If you haven’t seen this movie, you’re missing out. It is a combination of live action and stop-motion, along with some computer-generated special effects, and it tells the story from the beloved book by Roald Dahl.
If you haven’t read the book… stop RIGHT NOW and read it!

We are huge Roald Dahl fans here. There is something unique about his blend of the gloomy everyday with the amazingly fantastic, with a big serving of the utterly gruesome, that really appeals to kids. We started our week by reading the book out loud, three or four chapters at a time after each meal and again at bedtime. I wasn’t sure that GoGoGirl (3 1/2) was really following along until the second day when she started playing “Aunt Sponge and Aunt Spiker” with her dolls and including details from the story!
The basics of the story are the same from the book to the movie: young James has been orphaned (after his parents were killed by a rhinoceros!) and now lives with his mean aunts. One night, a creepy old man gives James a bag of magic crocodile tongues, guaranteed to change his life. As James is carrying the bag inside, he trips and all the magic seeps away into the ground.
It is that special crocodile-tongue-magic that turns a mostly-dead peach tree into the home of the world’s largest peach… which turns out to be the home to talking, laughing, adventuring, magically-grown bugs as well – a centipede, a spider, a ladybug, and more become James’s new friends as they set off on an adventure.

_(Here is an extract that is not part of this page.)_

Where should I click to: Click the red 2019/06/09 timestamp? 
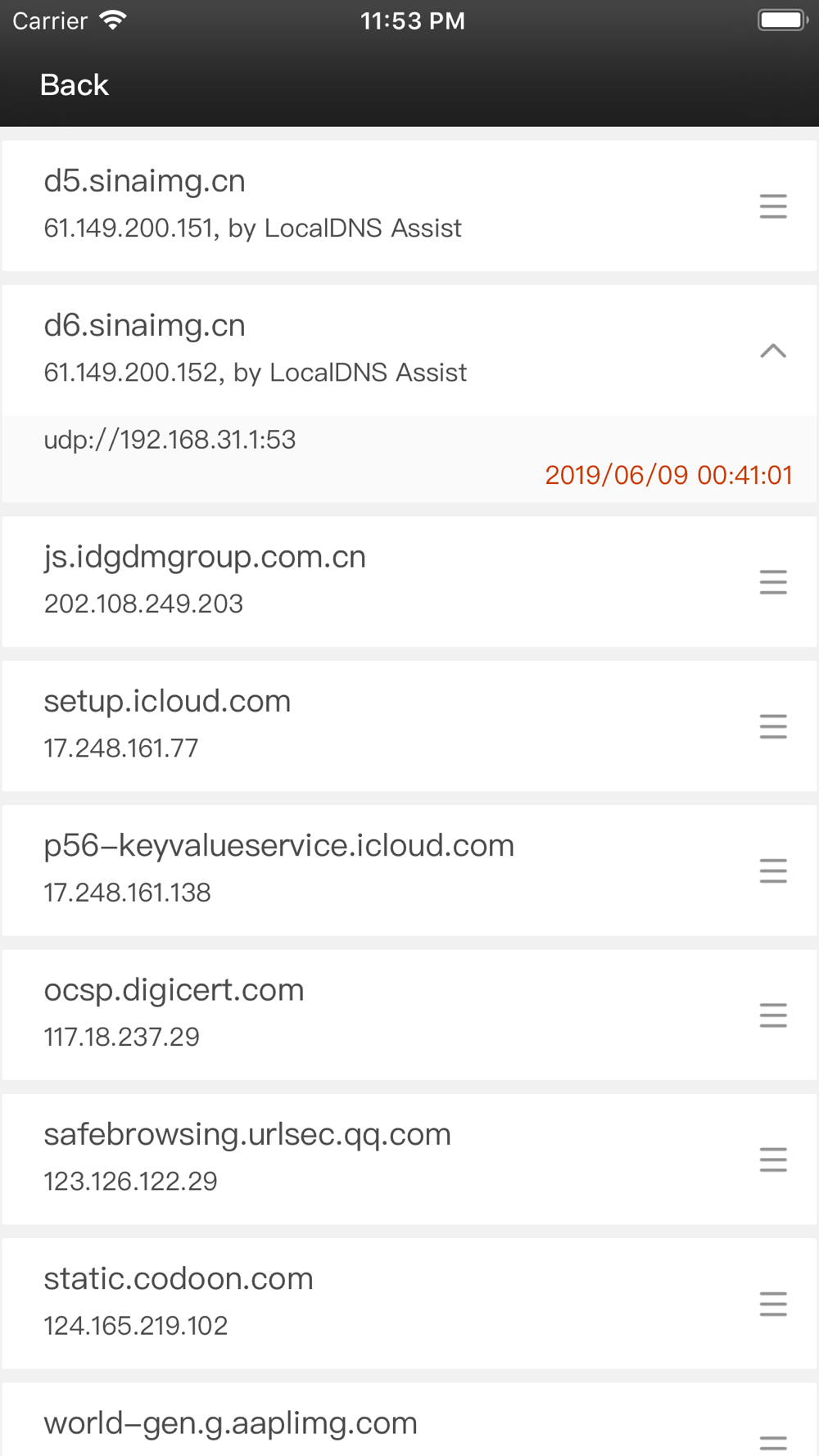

As with any book-to-movie translation, some things were changed. In the book, the events that unfold are all accidents of one shape or another; in the movie, James has a strong longing to go to New York and so he and his not-so-little friends are shaping events to try to get there. Other scenes were taken out, added, or changed, and KarateKid (8) and I had a great time talking about what was different and why the movie was changed from a straight adaptation of the book.
We are Tim Burton fans, so we loved his treatment of this movie, along with the great music by Randy Newman, including a fun rendition of “Eating the Peach” – the lyrics were straight from the book.

The day we finished reading the book, before MechDaddy came home for a movie night, we decided to put together a little playset so the kids could keep playing “James.” We took an empty milk jug and painted the inside peach by pouring peach paint inside and swirling it around, then letting it dry upside down. When the paint was dry, we cut away a big panel from the side, and that was our peach! While it was drying, the kids rummaged through toy bins to find toys that could represent James and his friends – the centipede, the ladybug, the spider… we had to use a small white snake toy to be Earthworm!

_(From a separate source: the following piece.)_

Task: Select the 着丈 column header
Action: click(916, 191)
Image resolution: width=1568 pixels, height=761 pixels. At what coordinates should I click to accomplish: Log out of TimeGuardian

The kids and I were outside playing when MechDaddy came home, so we had some picnic sandwiches for dinner with dessert of – what else? – fresh peaches! KarateKid decided to make “tunnels” through his peach with a straw. The peaches were juicy and delicious, and we stayed outside eating and playing until dusk. Then, of course, we came inside and snuggled together to watch our new movie!

The special edition blu-ray and dvd combo pack was released last week, on August 3rd. The blu-ray includes a “Spike the Aunt” game to play with your remote that both KarateKid and MechDaddy had fun trying. There are other “extras,” of course, including a music video, stills, a behind-the-scenes featurette, and the original trailer. We had a blast making this movie a week-long event!
This is a Click Communications review. The blu-ray combo pack was provided to me by Walt Disney Home Entertainment for the purposes of this review; we owned our copy of the book. The opinions above are our own and we were not compensated in any other way.